Why Llangrannog should be on your list of Welsh beaches to visit

March 7, 2017

Beach house overlooking Llangrannog beach

When you think about Welsh beaches, you probably think of Aberystwyth or Barmouth, but let me stop you there; because you want to be pointing yourself towards Llangrannog.

I love Llangrannog; it’s fun to try and say (go on, I promise it’s fun), the beach is stunning, the town is charming, the views are amazing, and there are delicious treats to be had.

Prepare yourself for a lot of fangirling about a beach, because you’re gonna be packing your bucket and spade by the time I’m done with you.

 

The beach is beautiful & has caves

Nestled in a little cove, with hills either side of it, Llangrannog beach is my idea of the perfect beach. It’s fairly small, there’s a decent amount of sand for making sandcastles in (very important), and it has a little cave you can go and explore.

It’s not a huge cave but how often do you get the chance to wander into a cave?
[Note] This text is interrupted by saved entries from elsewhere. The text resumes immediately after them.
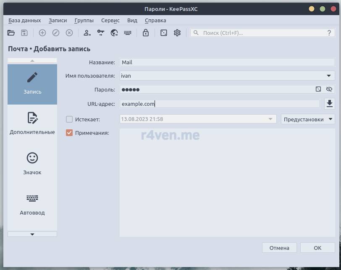
Task: Open the Значок icon section
Action: [32, 163]
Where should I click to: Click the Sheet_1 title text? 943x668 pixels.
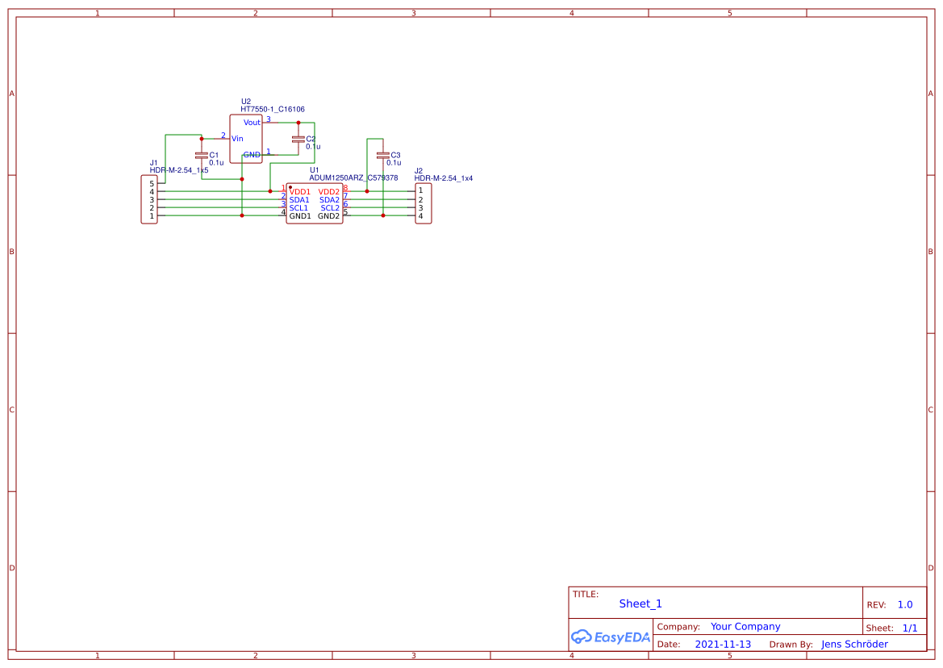(x=640, y=603)
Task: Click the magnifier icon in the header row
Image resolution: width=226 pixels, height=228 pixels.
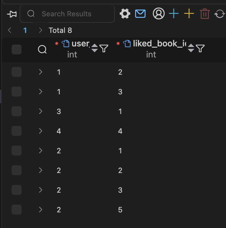Action: [42, 49]
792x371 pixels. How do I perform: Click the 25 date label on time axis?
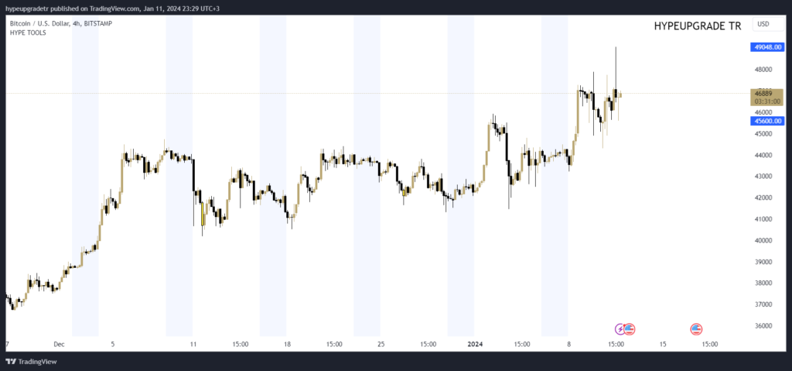[381, 343]
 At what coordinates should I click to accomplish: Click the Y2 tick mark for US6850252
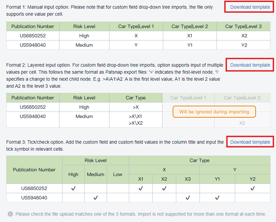point(252,188)

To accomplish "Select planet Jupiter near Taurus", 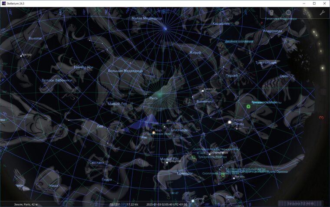I will pos(229,122).
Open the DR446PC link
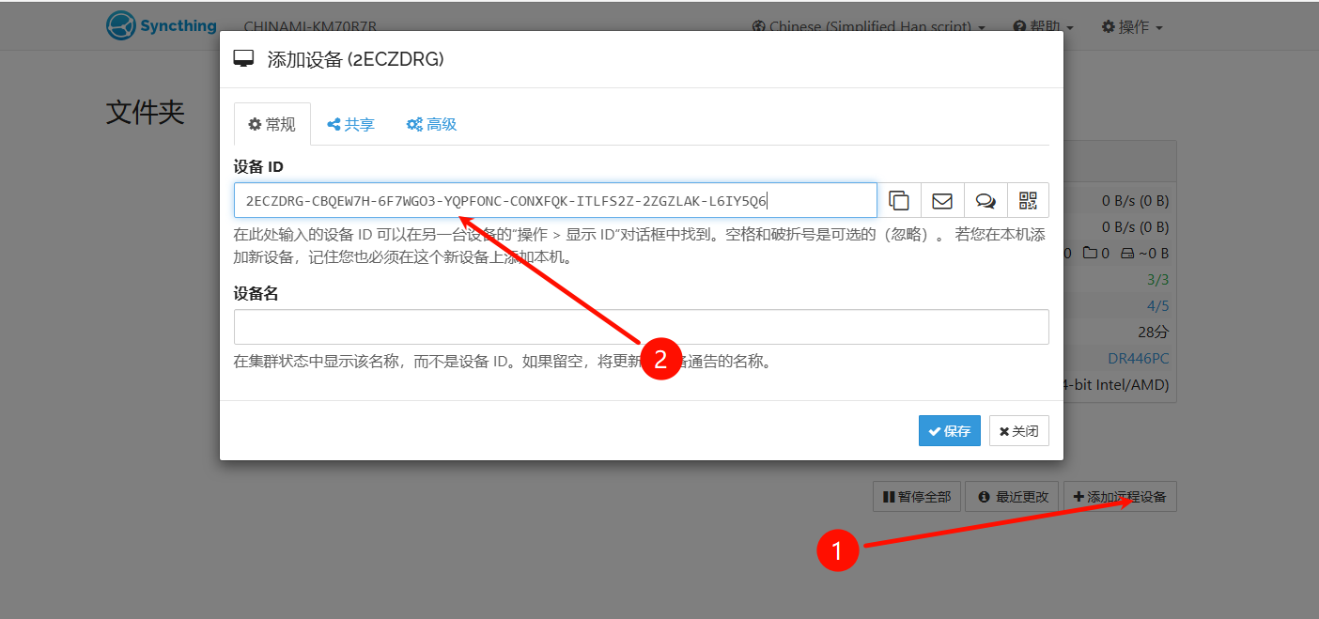This screenshot has width=1319, height=619. (1138, 358)
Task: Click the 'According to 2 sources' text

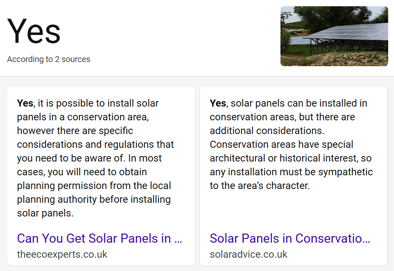Action: (x=48, y=59)
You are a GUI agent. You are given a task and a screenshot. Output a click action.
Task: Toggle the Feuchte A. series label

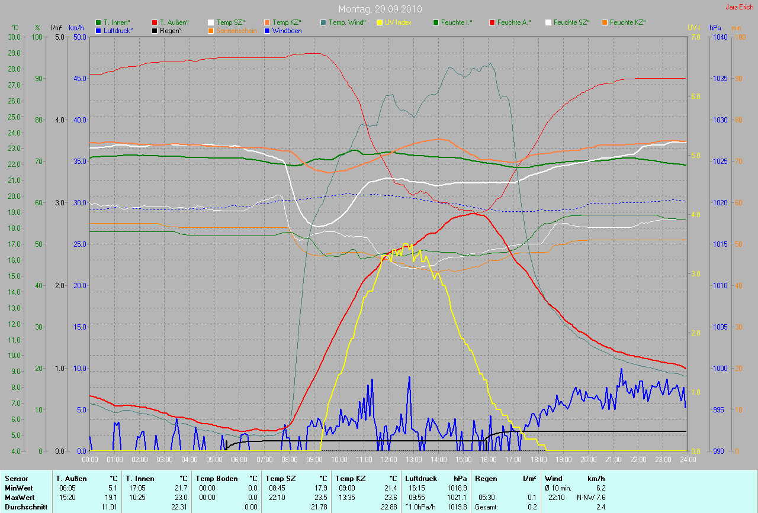514,22
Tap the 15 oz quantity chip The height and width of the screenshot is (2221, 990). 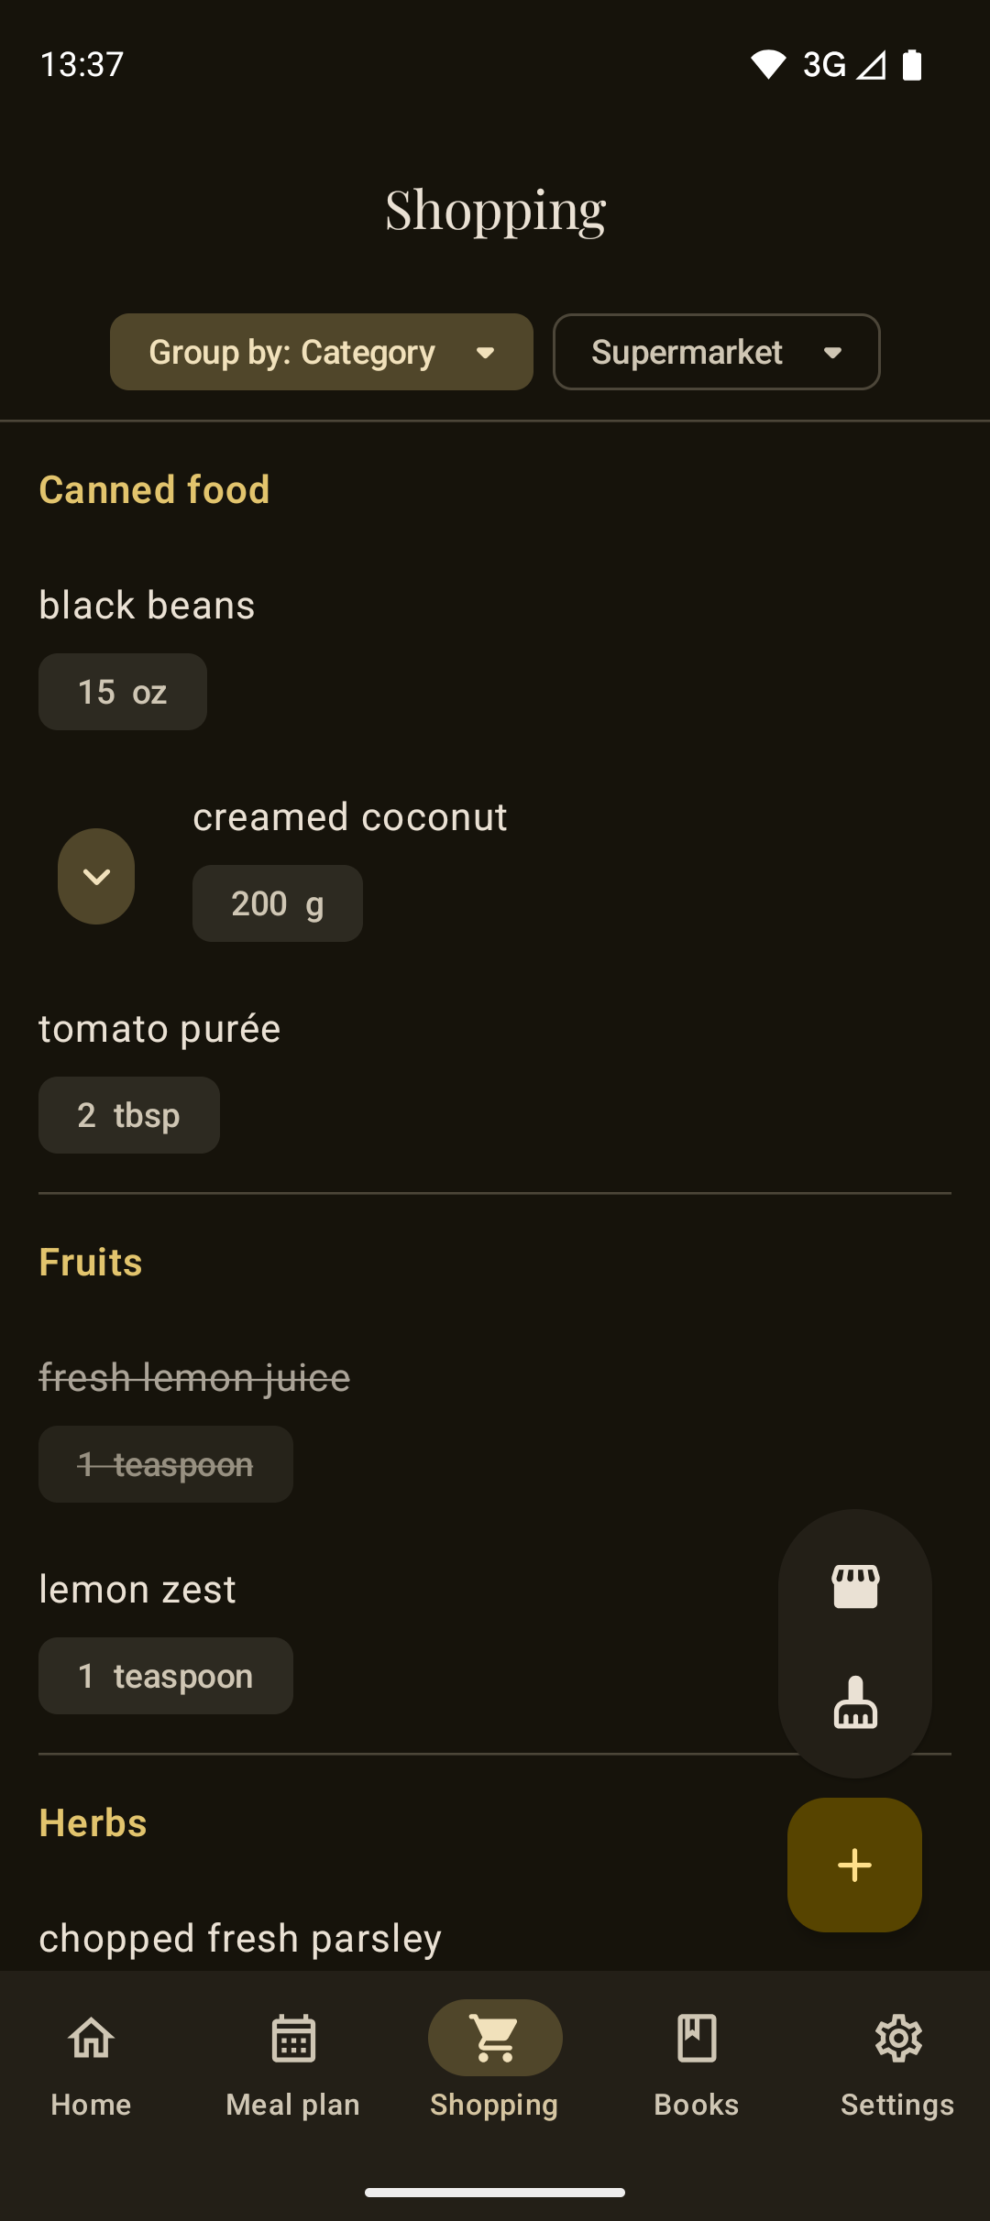point(123,693)
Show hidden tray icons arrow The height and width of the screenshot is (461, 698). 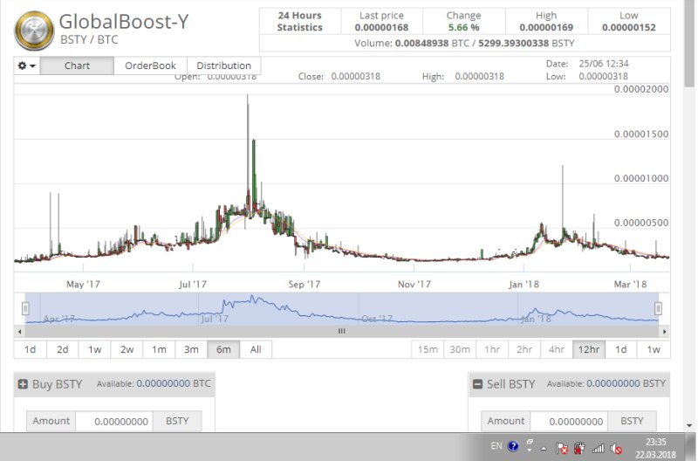tap(544, 447)
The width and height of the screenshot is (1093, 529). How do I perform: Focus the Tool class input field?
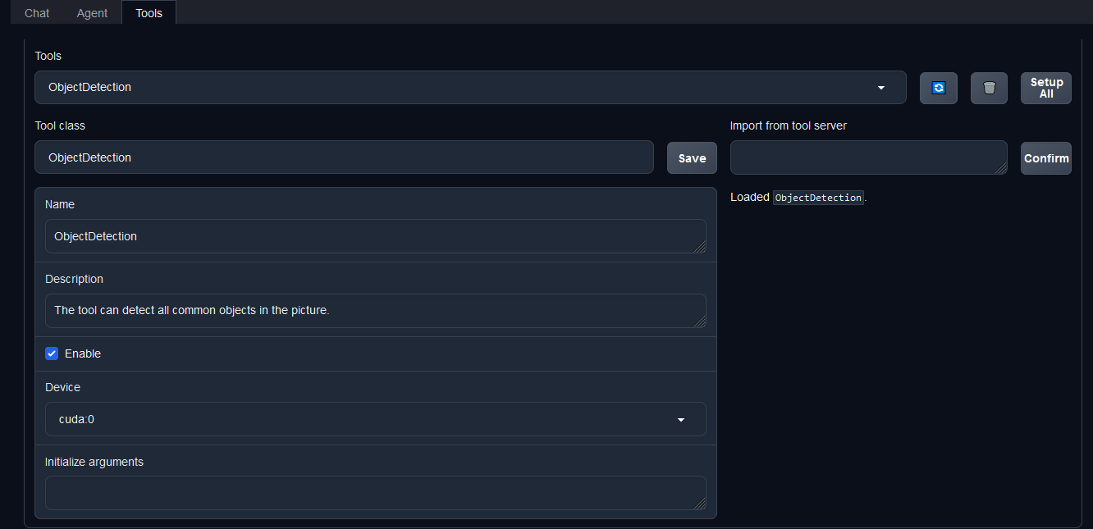coord(344,157)
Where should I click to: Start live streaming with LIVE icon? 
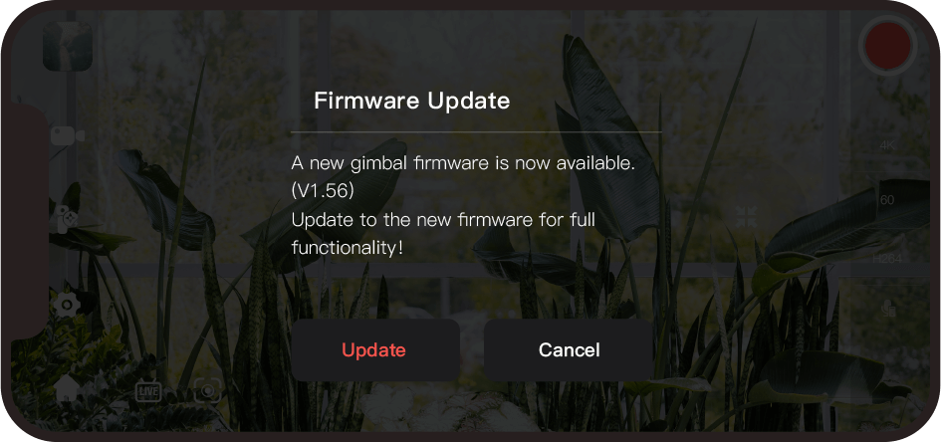tap(148, 391)
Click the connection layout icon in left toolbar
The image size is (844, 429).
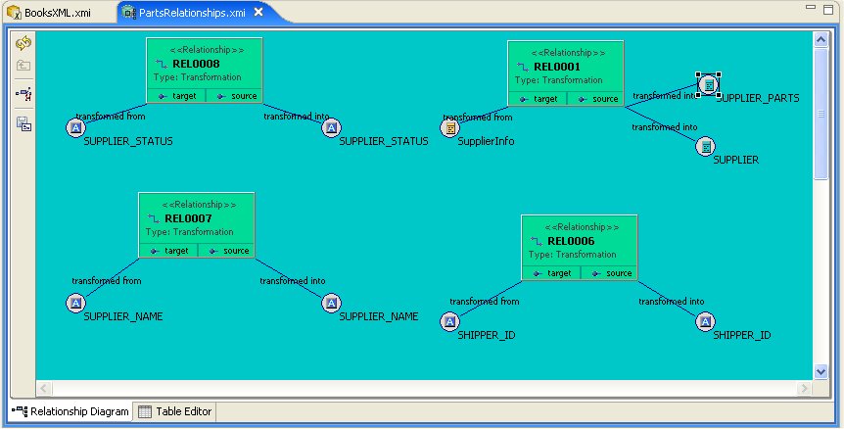[23, 95]
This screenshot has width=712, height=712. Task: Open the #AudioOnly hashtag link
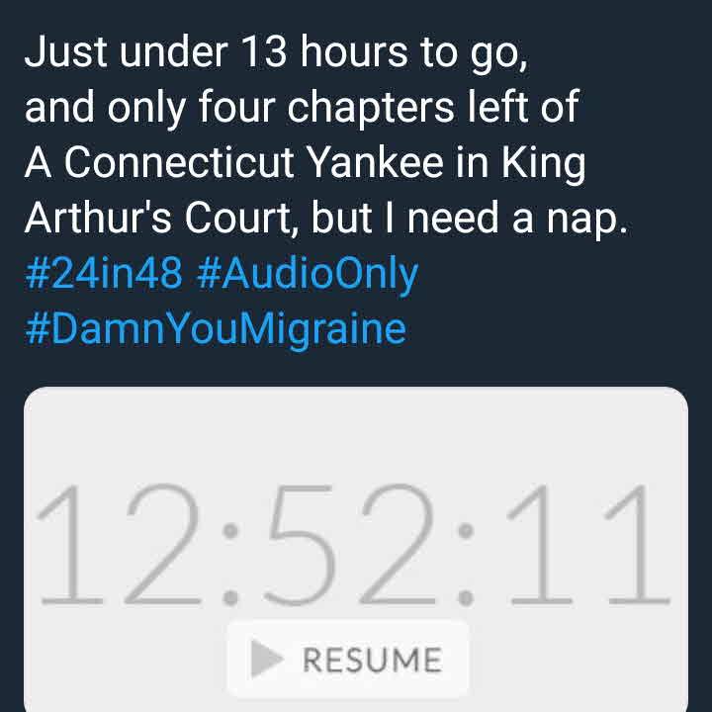coord(308,274)
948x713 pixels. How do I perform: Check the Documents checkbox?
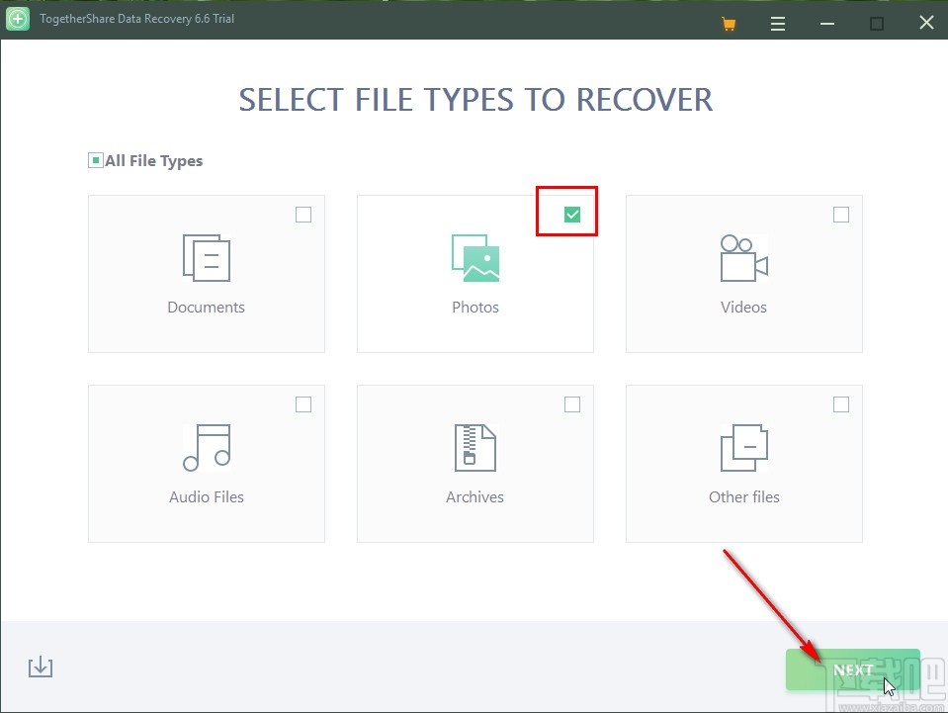click(x=303, y=214)
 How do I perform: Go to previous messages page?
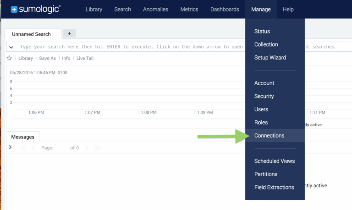(x=33, y=148)
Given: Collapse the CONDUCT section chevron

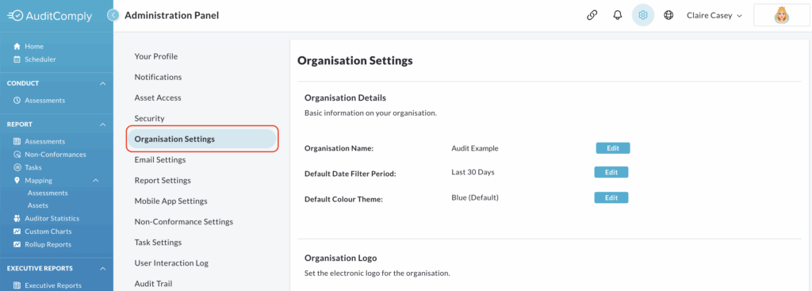Looking at the screenshot, I should point(103,83).
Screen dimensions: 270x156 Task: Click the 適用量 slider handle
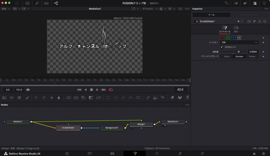pyautogui.click(x=239, y=52)
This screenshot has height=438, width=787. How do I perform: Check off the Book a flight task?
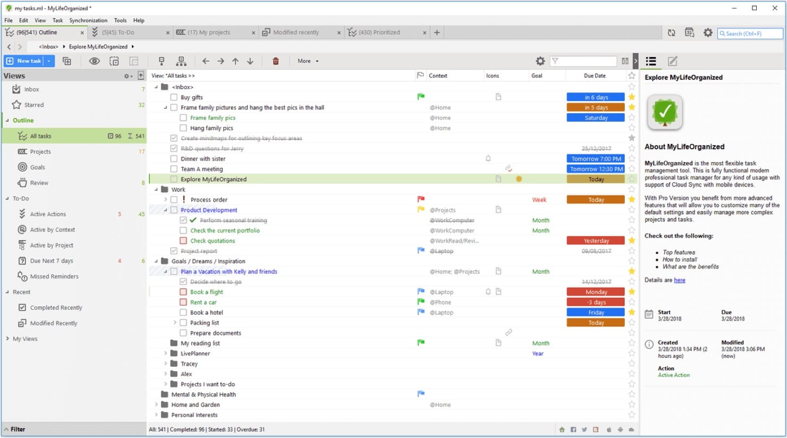tap(183, 291)
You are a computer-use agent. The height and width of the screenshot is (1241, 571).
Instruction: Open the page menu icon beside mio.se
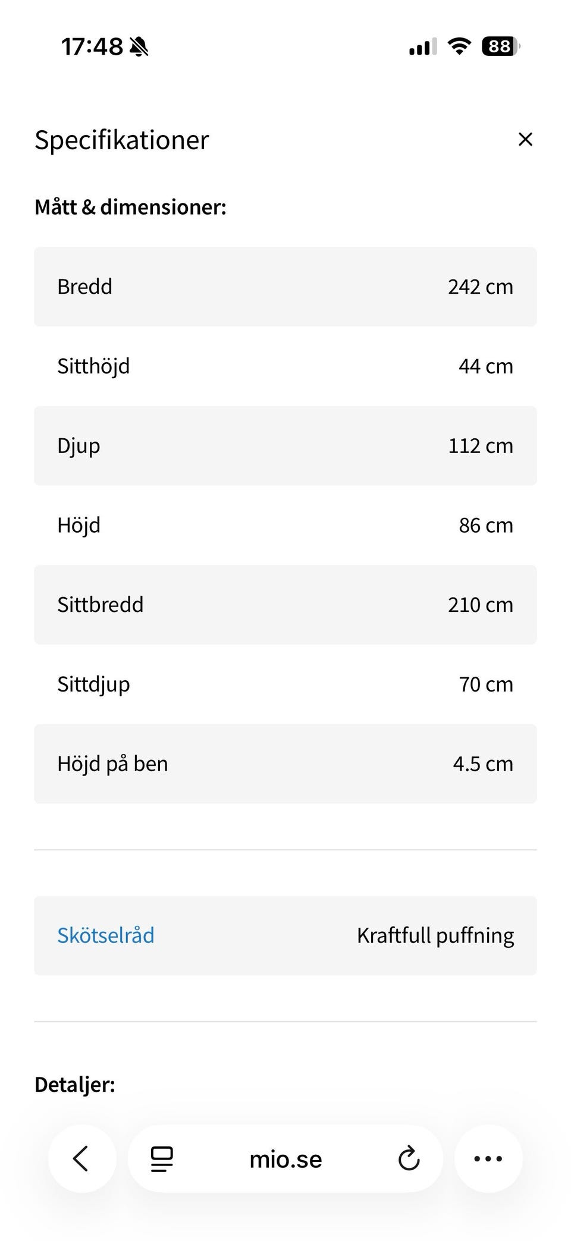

Also, at low tide you can walk around the rocks on the right hand side of the beach to get to another little cove. At high tide, you can follow the coastal path over and down to it, but do be careful because the handrails are pretty dodgy – as Daz discovered when he put his hand on one and it just kinda flopped about and wasn’t attached to anything on the other end.

Llangrannog beach

 

The town is adorable

If you’re looking for an “Instagram worthy” seaside town, Llangrannog has got you covered with is multi-coloured buildings.

It’s a fairly small town and has everything you’d need for a day at the seaside, though I do recommend getting there early or avoiding busy periods if you want to park right by the beach because the car park is quite small, and the narrow roads are easier to navigate when there’s less traffic.

Llangrannog beach

 

Perfect for swimming, surfing, or body boarding

I can’t tell you how many days and hours I must have spent here body boarding when I was a kid. The waves are perfect for it, the sea is nice and clear, there’s no rubbish floating about it in (always nice), and it’s not as cold as it looks if you’ve got a wetsuit on.

Llangrannog beach

 

The views

Since it’s nestled between two hills, there are amazing views to be seen either side of the beach. The Cardigan Coastal Path runs right through Llagrannog, so if you fancy a spot of walking while taking in breathtaking views, you just can’t go wrong here.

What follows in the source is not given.